# Can I get jobseekers allowance if I'm applying for domicillary and carer's allowance?



## lorsteph87 (5 Jul 2011)

My daughter has been diagnosed as being autistic so I am applying for domicillary and carer's allowance, Im wondering will Ibe able to apply for jobseekers while I waiting to hear if I qualify for the above payment, Im living with my partner, he's self employed and doesn't have a set wage every week.
Thanks for any replies


----------



## partnership (6 Jul 2011)

If you are not available for work which you dont seem to be on account of your daughter then you will not qualify for jobseekers allowance.  Any payment you apply for will be meanstested and your partners income will be taken into account and he will have to prove what he is earning.  The carers allowance is also meanstested but you are allowed earn a certain amount as well.  If your partner does not have an income then he should declare himself available for work and apply for jobseekers himself.


----------



## brenglee (7 Jul 2011)

*no*

No. You cannot claim two social welfare payments


----------



## gipimann (8 Jul 2011)

There are situations where more than one SW payment can be made at the same time(e.g. One Parent Family Payment and half-rate Jobseeker's Benefit).
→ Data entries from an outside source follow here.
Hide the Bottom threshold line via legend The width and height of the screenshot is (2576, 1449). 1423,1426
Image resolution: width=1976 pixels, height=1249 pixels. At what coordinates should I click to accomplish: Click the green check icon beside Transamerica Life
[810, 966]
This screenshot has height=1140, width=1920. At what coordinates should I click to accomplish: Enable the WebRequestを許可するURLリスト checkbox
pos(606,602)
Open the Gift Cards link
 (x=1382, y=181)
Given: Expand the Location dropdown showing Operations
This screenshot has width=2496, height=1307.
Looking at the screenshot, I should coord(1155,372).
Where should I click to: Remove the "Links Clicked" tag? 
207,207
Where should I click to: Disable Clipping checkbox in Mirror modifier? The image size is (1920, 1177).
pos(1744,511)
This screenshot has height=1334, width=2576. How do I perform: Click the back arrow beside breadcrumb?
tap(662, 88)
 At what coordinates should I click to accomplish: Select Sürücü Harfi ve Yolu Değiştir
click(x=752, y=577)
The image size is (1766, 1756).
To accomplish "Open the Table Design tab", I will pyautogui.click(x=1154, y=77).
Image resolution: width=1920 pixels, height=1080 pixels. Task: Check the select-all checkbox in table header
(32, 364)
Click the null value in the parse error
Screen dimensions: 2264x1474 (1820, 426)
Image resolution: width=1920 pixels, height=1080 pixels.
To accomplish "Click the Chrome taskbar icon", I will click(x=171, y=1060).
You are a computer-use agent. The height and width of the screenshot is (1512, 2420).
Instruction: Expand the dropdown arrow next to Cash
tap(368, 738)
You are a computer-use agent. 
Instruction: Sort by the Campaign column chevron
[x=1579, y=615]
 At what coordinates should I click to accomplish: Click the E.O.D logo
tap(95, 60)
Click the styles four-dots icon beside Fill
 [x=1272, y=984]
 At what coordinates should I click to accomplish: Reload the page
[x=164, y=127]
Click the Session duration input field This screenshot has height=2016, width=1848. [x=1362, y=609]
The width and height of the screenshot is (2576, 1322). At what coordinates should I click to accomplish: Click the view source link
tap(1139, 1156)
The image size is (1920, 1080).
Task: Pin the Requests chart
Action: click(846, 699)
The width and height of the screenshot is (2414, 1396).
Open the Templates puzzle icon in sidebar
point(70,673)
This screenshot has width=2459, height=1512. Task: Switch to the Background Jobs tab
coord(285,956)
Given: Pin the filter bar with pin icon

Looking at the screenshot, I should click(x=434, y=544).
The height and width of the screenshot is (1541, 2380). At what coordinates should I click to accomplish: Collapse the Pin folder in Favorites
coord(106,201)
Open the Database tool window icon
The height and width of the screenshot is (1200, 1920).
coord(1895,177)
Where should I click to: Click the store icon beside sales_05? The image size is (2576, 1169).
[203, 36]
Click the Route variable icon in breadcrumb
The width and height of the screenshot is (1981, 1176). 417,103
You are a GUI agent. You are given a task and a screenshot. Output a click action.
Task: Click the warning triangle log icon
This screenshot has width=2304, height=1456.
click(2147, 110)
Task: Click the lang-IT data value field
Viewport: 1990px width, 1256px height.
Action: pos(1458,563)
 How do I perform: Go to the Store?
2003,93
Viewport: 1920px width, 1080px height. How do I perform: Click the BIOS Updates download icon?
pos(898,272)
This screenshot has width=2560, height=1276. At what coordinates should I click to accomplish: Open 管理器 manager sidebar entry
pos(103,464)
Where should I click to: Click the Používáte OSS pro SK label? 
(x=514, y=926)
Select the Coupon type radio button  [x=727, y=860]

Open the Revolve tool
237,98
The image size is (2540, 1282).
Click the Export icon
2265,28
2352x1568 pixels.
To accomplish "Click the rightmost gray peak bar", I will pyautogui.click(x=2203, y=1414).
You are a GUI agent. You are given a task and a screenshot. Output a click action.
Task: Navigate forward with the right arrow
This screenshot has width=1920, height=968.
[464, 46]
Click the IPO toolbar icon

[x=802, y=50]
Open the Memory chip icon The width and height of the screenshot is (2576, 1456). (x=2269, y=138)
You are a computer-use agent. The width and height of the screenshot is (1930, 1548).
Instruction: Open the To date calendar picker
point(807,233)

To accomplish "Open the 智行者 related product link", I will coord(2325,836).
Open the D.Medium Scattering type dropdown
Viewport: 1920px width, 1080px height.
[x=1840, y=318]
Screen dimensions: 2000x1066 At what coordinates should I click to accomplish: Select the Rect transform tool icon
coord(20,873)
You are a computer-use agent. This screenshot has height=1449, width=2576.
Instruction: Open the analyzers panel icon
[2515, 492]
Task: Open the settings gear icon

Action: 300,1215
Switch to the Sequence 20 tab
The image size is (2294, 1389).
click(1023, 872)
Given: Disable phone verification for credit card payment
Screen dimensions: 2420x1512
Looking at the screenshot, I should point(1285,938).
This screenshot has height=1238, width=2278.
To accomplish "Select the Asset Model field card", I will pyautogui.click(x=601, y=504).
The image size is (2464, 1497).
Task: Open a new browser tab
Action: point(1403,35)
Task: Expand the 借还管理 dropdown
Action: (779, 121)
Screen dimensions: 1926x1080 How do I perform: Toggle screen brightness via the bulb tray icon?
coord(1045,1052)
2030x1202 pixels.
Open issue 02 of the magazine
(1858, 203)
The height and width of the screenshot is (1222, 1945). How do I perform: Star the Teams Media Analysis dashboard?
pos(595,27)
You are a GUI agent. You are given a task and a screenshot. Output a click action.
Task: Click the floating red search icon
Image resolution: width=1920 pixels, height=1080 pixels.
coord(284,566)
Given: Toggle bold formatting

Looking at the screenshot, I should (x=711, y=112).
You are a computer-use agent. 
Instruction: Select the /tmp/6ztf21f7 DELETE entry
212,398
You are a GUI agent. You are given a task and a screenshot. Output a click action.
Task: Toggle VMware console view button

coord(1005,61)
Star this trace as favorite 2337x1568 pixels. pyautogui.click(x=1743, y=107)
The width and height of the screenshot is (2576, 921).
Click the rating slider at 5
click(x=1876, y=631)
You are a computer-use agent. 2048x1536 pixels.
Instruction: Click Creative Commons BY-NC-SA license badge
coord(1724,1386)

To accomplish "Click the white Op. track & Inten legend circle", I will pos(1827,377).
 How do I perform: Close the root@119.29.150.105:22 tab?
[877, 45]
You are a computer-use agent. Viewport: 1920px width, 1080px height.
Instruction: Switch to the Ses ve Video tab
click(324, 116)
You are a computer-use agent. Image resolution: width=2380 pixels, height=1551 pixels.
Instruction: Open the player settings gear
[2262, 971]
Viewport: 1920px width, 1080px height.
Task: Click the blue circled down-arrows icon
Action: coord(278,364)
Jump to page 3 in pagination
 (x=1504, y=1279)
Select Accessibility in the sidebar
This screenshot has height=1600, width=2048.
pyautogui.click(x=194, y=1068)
OP, as partnership said, one of the qualifying criteria for Jobseeker's Allowance is to be available for, and to be seeking full-time work.   This may clash with the requirement for Carer's Allowance where you cannot work for more than 15 hrs pw (with permission from SW).   Jobseeker's Allowance would also be means-tested on your partner's income, and the means-test is less generous than that of Carer's Allowance.


----------